The New Jersey State Interscholastic Athletic Association unanimously approved region and state championships for individual girl wrestlers beginning this winter.

The NJSIAA Executive Committee must also approve the decision at its Oct. 8 meeting to make it official, which NorthJersey.com sports columnist Darren Cooper described as "a slam dunk."

In New Jersey, girls will compete in eight weight classes. The proposal calls for the top-three wrestlers in each weight class at the region competition to advance to the individual state championships at Boardwalk Hall in Atlantic City, the iconic home for the high school wrestling championships.

Prior to region and state competition, girls will have the choice of wrestling against only girls or both boys and girls during the regular season.

Last season, 126 girls wrestled in New Jersey. The NJSIAA hopes that separate competitions will help increase the number of girls wrestling in the Garden State. For example, NJSIAA pointed out that Tennessee saw almost a doubling in participation after starting a girls' wrestling championship. The two states with the greatest number of girl wrestlers -- California and Texas, with approximately 5,200 and 4,000 girl wrestlers respectively -- both have separate competitions for girls.

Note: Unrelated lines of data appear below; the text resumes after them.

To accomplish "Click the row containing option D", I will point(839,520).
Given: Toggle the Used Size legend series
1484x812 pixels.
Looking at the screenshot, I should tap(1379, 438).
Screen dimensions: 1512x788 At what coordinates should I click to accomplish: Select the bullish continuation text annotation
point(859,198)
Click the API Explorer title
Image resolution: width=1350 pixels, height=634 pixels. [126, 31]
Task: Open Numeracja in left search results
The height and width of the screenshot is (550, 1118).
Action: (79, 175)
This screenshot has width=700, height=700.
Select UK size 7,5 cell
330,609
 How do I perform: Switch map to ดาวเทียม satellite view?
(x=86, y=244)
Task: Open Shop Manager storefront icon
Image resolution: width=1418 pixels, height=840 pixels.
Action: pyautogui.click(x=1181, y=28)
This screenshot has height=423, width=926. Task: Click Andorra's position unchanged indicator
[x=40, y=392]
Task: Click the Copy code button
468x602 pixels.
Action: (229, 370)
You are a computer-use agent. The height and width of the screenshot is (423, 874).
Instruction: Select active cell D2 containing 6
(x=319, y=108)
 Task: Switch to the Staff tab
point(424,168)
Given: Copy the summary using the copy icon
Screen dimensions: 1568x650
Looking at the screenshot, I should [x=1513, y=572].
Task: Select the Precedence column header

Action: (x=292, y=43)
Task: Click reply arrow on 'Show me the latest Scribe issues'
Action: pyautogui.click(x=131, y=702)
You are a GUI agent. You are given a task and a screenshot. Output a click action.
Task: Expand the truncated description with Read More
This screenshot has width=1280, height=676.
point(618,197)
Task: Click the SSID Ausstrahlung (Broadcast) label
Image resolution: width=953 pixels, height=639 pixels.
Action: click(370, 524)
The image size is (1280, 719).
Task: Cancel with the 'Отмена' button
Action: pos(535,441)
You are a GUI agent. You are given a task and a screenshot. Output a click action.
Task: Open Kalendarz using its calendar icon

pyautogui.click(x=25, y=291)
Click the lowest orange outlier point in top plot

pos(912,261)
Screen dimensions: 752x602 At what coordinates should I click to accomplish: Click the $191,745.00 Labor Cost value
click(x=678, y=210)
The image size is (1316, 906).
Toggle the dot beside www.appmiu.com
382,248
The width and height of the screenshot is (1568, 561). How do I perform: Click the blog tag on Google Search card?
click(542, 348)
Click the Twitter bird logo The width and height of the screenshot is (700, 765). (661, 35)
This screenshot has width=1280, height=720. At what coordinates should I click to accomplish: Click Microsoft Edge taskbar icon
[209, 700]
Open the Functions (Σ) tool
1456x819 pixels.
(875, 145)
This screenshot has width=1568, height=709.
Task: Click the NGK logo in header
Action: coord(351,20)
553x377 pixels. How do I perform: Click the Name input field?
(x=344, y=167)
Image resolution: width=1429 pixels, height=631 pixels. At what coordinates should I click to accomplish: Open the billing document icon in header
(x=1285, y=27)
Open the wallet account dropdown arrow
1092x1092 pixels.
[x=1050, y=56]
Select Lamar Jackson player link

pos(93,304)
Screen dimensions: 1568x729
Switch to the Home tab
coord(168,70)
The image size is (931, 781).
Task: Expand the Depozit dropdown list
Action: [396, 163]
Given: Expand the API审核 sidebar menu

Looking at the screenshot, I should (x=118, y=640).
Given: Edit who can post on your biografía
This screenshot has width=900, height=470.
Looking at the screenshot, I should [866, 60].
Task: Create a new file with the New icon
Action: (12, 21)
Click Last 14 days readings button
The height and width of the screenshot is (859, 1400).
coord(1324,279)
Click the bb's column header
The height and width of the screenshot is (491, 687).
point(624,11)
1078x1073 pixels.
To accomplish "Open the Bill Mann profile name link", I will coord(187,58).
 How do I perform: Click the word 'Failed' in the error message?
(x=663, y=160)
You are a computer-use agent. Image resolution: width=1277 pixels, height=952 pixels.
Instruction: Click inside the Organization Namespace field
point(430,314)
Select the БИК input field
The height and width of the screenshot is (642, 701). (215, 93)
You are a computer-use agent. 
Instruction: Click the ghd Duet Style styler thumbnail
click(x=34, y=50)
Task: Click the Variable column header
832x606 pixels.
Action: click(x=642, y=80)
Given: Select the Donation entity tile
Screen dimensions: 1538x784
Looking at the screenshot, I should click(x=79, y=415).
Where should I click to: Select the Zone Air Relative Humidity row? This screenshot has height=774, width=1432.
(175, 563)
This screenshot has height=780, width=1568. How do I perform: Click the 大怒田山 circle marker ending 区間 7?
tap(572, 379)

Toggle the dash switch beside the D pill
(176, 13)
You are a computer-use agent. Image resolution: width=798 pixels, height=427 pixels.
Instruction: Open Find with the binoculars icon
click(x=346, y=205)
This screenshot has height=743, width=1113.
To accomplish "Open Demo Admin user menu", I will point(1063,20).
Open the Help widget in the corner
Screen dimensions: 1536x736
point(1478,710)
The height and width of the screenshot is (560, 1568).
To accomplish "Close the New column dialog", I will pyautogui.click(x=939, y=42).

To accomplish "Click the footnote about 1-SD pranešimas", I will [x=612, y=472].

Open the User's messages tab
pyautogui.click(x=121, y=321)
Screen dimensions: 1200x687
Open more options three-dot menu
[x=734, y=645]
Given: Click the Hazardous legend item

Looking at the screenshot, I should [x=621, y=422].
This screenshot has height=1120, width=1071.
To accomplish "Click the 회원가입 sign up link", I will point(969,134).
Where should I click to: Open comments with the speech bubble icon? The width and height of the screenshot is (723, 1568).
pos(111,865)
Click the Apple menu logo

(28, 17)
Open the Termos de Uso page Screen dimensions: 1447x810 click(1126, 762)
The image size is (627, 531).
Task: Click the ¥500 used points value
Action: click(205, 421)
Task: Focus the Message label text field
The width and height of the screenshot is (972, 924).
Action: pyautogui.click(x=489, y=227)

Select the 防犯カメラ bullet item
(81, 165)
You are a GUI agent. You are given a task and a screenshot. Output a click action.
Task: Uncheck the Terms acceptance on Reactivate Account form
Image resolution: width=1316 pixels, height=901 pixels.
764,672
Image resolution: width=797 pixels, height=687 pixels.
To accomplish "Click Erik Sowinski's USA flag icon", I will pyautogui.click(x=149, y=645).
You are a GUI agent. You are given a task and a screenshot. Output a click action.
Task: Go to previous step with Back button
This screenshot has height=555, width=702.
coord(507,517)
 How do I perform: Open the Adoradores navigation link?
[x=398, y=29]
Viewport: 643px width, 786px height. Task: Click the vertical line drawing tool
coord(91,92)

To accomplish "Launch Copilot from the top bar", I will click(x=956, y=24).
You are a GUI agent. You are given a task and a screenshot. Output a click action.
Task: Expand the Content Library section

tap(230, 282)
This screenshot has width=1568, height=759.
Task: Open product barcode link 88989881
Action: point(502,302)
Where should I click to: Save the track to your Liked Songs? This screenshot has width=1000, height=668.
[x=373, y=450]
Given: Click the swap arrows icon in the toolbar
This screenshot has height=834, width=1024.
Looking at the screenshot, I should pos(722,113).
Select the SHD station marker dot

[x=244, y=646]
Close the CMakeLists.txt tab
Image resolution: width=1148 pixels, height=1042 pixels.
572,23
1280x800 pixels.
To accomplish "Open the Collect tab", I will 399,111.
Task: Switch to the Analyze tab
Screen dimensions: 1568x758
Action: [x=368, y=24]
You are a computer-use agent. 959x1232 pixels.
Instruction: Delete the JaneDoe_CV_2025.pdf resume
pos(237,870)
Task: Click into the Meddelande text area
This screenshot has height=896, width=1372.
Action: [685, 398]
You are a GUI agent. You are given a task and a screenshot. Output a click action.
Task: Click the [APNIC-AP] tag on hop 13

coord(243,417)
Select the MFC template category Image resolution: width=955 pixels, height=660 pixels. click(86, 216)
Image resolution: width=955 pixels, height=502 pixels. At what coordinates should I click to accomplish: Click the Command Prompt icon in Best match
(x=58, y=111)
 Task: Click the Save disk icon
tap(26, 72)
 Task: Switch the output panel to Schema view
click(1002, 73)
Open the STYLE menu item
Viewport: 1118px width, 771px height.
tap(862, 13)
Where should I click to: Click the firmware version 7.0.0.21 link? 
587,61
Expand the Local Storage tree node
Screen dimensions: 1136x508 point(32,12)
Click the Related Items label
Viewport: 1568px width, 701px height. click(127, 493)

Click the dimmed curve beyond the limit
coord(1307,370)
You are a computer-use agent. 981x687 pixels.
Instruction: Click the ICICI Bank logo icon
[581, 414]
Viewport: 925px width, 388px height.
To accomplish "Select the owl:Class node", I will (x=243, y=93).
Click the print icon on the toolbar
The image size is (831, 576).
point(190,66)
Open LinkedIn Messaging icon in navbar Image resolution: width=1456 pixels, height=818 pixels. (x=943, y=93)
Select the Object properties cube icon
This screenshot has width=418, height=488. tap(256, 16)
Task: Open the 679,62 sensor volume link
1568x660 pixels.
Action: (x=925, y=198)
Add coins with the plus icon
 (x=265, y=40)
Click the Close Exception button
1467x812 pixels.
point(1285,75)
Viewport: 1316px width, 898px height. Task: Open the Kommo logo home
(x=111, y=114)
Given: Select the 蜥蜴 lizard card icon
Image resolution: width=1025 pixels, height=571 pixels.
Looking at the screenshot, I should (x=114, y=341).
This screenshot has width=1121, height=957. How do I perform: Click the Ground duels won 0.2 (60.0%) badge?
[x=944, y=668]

Nationwide, 16,562 girls wrestled at 2,351 schools around the country during the 2017-18 school year, according to the annual National Federation of State High School Associations participation survey.

New Jersey will become the 13th state to add girls wrestling, joining six other states which have announced the addition of separate state wrestling championships for girls for the 2018-19 school year: Arizona, Colorado, Georgia, Massachusetts, Missouri, and Oregon. These are in addition to the six states which already have separate state championship competition for girls: Alaska, California, Hawaii, Tennessee, Texas and Washington State.

As Princeton wrestling coach Chris Ayres pointed out in his presentation to the NJSIAA, girls wrestling is one of the fastest-growing sports in the nation at the high school level. "This was just a matter of time," Ayres told NorthJersey.com of the decision to officially sanction girls wrestling in New Jersey. "We are just going to be on the front end of it."